Presiding over the conference was Saddam’s deputy, Izzat Ibrahim, who is the only one of the dictator’s top men still at large in Iraq today. He’s the king of clubs in the famous pack of cards, and allegedly a key figure in the resistance. “Mr. Ibrahim urged Muslims all over the world to conduct holy jihad against the U.S. and its allies,” the Baghdad Observer reported on January 17, 1993. He “urged every Muslim and Arab to implement defined duties”—left undefined in the paper—“against the US-Zionist aggression against Iraq.” Osama bin Laden would later use similar Islamist boilerplate, citing the suffering of the Iraqi people at the hands of the United States, in his public declarations of war against all Jews and all Americans.

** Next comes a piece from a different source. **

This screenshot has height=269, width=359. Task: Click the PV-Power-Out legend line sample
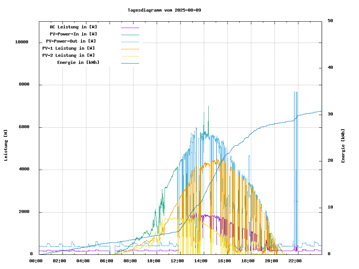[x=130, y=42]
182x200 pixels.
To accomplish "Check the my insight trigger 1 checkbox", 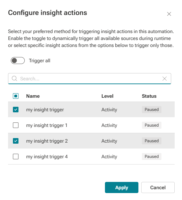I will (16, 125).
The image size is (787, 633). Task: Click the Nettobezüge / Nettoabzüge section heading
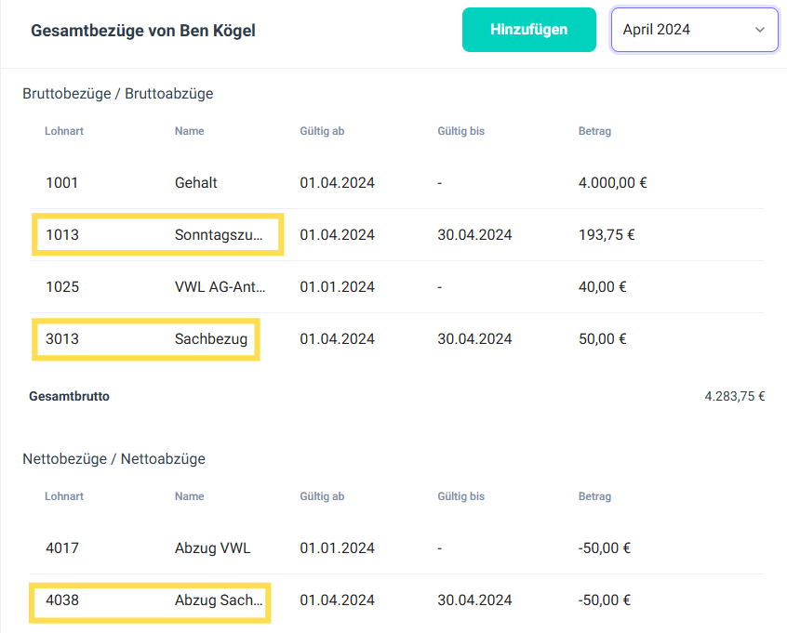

It’s also worth remembering that at this point, in early 1993, Saddam had managed to keep his extensive biological weapons production capacity entirely hidden from the United Nations inspections team. They didn’t even begin to get the goods on the germs until late 1994, and they couldn’t prove he had a bio-weapons program until 1995.

So, let’s not say there was no reason to worry about Saddam Hussein and terrorism. There was. And anyone who questions the war would be foolish to assume no weapons of mass destruction will be found, or to insist that no links with Al Qaeda could possibly exist. That’s why you will note many politicians and pundits saying, very carefully, there seem to be no “stockpiles” of weapons. There appear to be no “collaborative” or “operational” links to Al Qaeda.

(In the late 1990s, I asked a very spooky Arab, who brokers intelligence around the Middle East and once had close links to Saddam, if he thought there were contacts between the Iraqi dictator and Osama bin Laden. “Of course,” he said. “Contacts? Absolutely. Look at it this way: you are the head of Saddam’s intelligence service. He calls you in and says, ‘Who have we got in Bin Laden’s organization?’ And you say, ‘Nobody’? I don’t think so. You say that to Saddam, and you’re dead. So you have contacts. But that doesn’t mean you have cooperation.”)

It’s a fact that one artillery shell containing sarin gas turned up as part of an improvised roadside bomb placed by the Iraqi resistance. It seems that those who cobbled it together didn’t know what they had. And one of the key fugitives in the 1993 Trade Center bombing, Abdul Rahman Yasin, fled to Iraq immediately afterward. I reported he was there, living in a comfortable residence, in 1994. Yasin was interviewed in Baghdad by “60 Minutes” in 2002. He remains on the FBI’s most-wanted list of terrorist fugitives. That the Bush administration has made so little of the sarin and of Yasin suggests that neither is quite the “smoking gun” it’s been looking for. But there’s certainly more to discover on both fronts.

So, is this war in Iraq justified or not?

No. It might have been, if the Bush administration hadn’t been in such a rush to go to war in the spring of last year. But my notes on how a potentially righteous cause went so wrong are in a file that’s packed already. I’ll pull it out next week when I get to the new offices.

Follow-up
Last week’s Shadowland column noted that the U.S. State Department was about to issue its revised figures for the annual report on “Patterns of Global Terrorism.” Today it did. Instead of 307 deaths in 2003, which the administration claimed erroneously as an indicator its policies are winning the War on Terror, the actual figure is 625, or more than twice as high.